In the present study, 80.4% MRSA showed resistance to ofloxacin, 53.3% to gatifloxacin, 49.5% to levofloxacin, and 45.8% to sparfloxacin. Lower resistance (39.3%) was noted to moxifloxacin. Different pattern of quinolone resistance was found among the ciprofloxacin resistant and susceptible isolates, and 24.3% MRSA isolates were found to be resistant to all six fluoroquinolones tested.

This different patterns and levels of resistance may arise following exposure to different quinolones, and different strains may produce different types of resistance.[17]

In the present study, linezolid and vancomycin were found to be useful drugs in treating MRSA infections. None of the MRSA isolates showed resistance to vancomycin as well as to linezolid. The MICs values of vancomycin for all the MRSA ranged from 0.5 to 2 μg/ml in our study.

In the present study, 3.7% MRSA isolates were resistant to pristinamycin. Many studies reported different range of resistance to pristinamycin ranging from 0% to 44%.[18]

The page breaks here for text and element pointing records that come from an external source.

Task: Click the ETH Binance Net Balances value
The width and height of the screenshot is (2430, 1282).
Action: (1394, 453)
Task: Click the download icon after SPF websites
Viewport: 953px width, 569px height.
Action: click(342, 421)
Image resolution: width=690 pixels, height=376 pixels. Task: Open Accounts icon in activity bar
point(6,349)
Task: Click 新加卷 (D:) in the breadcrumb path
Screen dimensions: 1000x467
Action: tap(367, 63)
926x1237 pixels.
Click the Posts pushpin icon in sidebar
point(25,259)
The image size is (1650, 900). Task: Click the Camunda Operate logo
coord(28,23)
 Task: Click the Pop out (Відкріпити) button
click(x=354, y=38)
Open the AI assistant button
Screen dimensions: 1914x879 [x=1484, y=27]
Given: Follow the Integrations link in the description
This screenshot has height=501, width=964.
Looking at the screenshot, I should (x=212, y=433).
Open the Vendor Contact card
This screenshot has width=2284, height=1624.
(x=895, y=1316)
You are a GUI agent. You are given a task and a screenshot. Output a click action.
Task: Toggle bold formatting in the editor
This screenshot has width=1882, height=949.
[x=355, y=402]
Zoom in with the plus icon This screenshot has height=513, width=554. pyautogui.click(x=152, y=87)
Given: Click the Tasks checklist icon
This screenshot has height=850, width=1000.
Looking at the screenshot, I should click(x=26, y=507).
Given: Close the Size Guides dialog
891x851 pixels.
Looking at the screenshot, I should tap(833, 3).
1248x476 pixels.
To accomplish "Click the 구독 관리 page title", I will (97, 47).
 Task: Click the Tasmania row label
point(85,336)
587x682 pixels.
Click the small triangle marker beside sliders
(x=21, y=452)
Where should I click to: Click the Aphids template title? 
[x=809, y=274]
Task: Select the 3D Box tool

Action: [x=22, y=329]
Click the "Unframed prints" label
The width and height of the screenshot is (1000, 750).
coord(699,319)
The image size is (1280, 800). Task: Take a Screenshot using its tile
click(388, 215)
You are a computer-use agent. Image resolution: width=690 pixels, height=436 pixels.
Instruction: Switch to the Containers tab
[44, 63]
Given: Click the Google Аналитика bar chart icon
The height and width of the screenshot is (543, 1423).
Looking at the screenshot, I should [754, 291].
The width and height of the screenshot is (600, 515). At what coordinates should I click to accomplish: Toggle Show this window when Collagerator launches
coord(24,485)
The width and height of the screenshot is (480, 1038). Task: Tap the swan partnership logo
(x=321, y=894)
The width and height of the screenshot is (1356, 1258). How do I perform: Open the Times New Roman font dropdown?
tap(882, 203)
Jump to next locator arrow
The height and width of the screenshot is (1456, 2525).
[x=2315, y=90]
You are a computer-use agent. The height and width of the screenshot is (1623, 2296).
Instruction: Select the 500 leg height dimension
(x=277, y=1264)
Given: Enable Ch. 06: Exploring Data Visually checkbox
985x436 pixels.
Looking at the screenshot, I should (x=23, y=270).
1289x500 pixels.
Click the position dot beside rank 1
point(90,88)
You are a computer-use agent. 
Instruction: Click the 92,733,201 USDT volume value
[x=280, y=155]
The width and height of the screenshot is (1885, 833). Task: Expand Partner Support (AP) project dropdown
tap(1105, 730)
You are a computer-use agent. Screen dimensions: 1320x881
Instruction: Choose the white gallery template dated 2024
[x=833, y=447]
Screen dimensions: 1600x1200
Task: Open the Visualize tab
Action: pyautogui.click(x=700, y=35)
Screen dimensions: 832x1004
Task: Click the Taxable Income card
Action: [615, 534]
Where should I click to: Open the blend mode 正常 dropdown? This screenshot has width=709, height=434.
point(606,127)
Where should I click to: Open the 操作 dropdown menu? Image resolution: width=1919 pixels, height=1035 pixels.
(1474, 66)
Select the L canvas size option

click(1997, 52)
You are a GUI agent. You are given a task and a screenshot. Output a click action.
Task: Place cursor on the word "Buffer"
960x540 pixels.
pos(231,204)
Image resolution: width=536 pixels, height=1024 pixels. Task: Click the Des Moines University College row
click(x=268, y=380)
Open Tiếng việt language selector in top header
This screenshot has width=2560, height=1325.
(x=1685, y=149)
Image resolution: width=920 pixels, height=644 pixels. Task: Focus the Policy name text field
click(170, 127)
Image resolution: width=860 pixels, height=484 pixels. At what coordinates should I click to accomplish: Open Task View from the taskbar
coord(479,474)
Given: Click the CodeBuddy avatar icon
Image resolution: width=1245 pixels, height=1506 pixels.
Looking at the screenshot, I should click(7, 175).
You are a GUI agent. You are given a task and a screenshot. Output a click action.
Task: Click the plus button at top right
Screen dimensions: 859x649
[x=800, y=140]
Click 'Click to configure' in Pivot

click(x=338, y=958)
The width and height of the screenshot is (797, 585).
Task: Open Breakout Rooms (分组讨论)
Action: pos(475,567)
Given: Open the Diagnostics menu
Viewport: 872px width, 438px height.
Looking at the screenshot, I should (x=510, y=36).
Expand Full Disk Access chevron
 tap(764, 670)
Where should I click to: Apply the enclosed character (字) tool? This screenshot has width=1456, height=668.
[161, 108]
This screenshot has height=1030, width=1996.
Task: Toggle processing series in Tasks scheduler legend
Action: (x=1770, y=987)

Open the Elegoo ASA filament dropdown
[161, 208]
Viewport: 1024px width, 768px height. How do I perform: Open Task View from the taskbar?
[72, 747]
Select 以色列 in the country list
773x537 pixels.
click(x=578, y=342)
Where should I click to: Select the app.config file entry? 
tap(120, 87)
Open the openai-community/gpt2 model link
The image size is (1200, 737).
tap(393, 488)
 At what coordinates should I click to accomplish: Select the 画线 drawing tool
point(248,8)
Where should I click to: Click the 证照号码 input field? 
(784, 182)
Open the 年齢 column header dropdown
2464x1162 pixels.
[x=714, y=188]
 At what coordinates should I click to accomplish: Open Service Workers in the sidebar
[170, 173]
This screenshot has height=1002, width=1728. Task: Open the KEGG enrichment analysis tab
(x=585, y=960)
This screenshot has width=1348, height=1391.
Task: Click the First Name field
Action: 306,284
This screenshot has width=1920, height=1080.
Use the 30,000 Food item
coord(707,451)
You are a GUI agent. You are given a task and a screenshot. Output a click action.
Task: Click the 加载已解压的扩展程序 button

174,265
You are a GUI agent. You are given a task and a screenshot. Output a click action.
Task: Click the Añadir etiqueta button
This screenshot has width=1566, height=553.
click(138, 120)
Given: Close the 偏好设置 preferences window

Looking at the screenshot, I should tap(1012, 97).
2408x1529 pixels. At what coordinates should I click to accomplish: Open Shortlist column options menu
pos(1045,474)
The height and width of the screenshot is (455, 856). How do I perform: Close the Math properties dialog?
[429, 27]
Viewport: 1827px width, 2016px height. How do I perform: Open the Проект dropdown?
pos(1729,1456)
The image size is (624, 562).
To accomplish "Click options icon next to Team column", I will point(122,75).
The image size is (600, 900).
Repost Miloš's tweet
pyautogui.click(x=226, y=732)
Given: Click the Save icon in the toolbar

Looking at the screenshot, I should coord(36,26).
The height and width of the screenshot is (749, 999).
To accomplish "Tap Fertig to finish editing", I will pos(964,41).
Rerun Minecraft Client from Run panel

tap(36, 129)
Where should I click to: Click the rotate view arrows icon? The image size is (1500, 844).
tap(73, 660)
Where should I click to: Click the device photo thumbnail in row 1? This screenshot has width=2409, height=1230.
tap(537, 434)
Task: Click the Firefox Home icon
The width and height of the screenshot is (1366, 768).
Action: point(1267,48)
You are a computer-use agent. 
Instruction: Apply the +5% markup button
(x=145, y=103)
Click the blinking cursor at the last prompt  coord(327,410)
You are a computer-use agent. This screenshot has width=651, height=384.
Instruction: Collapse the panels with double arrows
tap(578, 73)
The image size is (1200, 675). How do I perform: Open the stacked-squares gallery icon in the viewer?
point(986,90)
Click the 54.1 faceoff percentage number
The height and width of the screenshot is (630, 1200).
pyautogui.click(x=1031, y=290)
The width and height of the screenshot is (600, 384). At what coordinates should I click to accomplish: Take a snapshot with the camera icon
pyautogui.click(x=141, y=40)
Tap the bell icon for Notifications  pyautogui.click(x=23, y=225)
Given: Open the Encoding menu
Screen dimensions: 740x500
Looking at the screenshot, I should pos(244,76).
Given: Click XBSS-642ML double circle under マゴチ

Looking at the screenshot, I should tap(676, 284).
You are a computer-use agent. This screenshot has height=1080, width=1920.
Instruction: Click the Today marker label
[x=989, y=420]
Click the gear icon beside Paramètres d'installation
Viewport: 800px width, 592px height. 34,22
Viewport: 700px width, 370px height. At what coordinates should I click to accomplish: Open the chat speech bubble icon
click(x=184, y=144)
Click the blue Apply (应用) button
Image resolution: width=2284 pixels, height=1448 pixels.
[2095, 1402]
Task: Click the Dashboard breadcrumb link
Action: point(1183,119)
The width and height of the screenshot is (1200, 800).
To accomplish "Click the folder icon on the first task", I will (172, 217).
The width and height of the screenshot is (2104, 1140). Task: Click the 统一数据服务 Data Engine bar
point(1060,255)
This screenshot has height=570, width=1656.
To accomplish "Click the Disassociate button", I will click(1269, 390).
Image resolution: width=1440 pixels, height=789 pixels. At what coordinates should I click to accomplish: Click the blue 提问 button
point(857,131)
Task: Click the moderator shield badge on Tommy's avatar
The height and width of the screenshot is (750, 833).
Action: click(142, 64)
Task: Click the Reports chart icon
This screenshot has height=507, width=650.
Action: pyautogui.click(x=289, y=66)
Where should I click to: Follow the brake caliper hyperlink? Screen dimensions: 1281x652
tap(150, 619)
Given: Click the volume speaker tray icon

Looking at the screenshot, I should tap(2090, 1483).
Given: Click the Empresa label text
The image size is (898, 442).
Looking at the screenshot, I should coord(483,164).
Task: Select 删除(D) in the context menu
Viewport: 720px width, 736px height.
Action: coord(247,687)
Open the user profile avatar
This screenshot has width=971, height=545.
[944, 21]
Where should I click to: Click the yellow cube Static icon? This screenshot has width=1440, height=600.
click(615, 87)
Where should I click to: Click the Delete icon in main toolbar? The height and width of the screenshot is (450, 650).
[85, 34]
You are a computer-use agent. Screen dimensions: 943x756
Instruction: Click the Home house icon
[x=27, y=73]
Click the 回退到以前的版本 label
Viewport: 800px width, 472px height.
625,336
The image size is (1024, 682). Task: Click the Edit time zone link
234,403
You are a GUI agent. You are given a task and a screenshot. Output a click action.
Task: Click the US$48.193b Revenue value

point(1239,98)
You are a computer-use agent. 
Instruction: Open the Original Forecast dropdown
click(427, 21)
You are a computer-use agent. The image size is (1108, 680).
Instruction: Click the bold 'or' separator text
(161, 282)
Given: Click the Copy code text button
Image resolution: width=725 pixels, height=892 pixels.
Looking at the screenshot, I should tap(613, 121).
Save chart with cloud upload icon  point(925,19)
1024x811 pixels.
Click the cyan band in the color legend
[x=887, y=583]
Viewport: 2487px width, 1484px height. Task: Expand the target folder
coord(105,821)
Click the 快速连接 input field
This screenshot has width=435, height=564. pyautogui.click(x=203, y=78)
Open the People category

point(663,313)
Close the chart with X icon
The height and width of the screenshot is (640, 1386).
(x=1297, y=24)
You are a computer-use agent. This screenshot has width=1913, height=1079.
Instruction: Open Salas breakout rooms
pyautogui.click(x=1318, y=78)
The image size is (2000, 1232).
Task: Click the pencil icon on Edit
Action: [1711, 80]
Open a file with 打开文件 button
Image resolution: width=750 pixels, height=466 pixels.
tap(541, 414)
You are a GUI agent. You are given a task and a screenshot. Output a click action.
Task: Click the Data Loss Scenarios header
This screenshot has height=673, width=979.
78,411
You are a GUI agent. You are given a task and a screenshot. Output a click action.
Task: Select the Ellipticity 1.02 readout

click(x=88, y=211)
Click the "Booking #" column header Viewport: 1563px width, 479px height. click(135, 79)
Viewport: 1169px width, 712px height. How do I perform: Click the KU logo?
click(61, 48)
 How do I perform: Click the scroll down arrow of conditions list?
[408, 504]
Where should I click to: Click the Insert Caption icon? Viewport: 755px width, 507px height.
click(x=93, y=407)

Typing of MRSA strains is necessary for thorough epidemiological investigations of sources and modes of spread of these strains in hospitals and to design appropriate control measures.[19] In the present study, of 107 MRSA isolates, 37 (34.6%) isolates were nontypeable, and 65.4% were typeable. Among the typeable isolates, most strains belonged to group III. In this study, the affinity of MRSA strains to phages of group III was observed, although there were variations in their specific phage pattern. In view of high percentage of nontypeability among MRSA, there is a need for newer set of phages for MRSA typing.

CONCLUSION

In conclusion, S. aureus showed resistance to most of the antimicrobials in varying proportion, except to vancomycin and linezolid, to which the isolates were 100% sensitive. The percentage of MRSA among all S. aureus isolates was 42.8%. MRSA strains showed 100% resistance to penicillin. The study revealed that MRSA with associated multidrug resistance is common in this region. Most strains of MRSA were nontypeable using routine phages. There is a need to develop a local set of MRSA phages for improvement of typeability.

From the data, it appears that, over the period of last 15 years, MRSA have also acquired resistance to many commonly used fluoroquinolones. Ciprofloxacin can no longer be used as an empirical therapy against MRSA infections. Other members of quinolones may be used in S. aureus infections empirically in less serious selected cases. They may be continued after they show laboratory confirmation of their susceptibility.

Vancomycin is the mainstay of therapy in MDR MRSA infections and should be used judiciously. Looking at the possibility of emergence of resistance to the drug, newer agents like linezolid and pristinamycin may provide a valuable option for the treatment of MRSA infections.